Grab-rails are often required to withstand considerable force. The way in which a grab-rail is fixed into the wall will determine the amount of force that can be applied through the rail. Things to consider when installing a grab-rail include: The material the wall is made of Brick, timber frame or plasterboard will all require different methods of installation. Some walls are not suitable for grab-rail installation as they may not be able to take the stress of a person’s full weight. Where the studs are in the wall If practical, it is suggested that at least one end of a grab-rail be fixed into a wall stud to increase rail strength.
It is recommended that a builder be consulted for the installation of grab-rails to ensure that the correct fittings are used for specific types of walls. Fixings can be exposed, concealed or vandal-proof and the number of fixing holes to attach screws and so on can vary between rails.

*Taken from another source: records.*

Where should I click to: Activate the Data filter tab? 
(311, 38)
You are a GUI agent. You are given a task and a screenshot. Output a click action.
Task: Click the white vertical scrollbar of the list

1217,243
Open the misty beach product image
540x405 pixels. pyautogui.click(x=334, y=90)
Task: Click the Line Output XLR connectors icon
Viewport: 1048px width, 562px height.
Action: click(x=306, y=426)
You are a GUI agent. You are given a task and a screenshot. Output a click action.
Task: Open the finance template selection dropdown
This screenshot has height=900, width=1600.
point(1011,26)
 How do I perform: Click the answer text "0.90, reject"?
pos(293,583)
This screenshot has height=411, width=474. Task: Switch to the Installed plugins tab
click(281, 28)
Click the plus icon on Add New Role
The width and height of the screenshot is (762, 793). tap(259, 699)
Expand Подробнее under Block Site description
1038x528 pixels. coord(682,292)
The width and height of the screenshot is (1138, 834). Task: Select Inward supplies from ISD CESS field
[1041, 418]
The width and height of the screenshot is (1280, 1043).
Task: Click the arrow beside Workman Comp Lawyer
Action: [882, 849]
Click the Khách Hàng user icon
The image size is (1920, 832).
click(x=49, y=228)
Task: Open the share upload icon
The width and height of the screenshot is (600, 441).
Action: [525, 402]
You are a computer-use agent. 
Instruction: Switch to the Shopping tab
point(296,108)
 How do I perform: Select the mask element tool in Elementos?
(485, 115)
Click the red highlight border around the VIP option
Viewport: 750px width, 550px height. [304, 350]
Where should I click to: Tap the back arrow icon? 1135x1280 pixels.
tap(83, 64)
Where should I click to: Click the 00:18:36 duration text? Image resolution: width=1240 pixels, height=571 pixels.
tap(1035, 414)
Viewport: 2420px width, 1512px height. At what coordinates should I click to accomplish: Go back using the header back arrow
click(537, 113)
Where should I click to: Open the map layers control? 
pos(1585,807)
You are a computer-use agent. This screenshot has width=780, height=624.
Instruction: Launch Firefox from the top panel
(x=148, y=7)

The distance from the wall to the grab-rail is important to consider, as it needs to allow room for finger clearance as well as provide room for the hand to move along the top of the grab-rail without obstruction. Australian Standards recommends that the distance between the grab-rail and wall should be 50 to 60 mm with a 600 mm unobstructed clearance above the rail, a minimum of 50 mm unobstructed clearance below the rail except at fixing points and 270 degrees on the top section of the rail with no obstructions.
It is important to regularly check rails and fittings for any signs of rusting, insecure attachment, rotation in the fitting or change of shape. Consideration must be given to the size and strength of the grab-rail so that it is appropriate for the person using it. Consider the amount of weight an individual will put through the grab-rail and their ability to grasp the rail safely.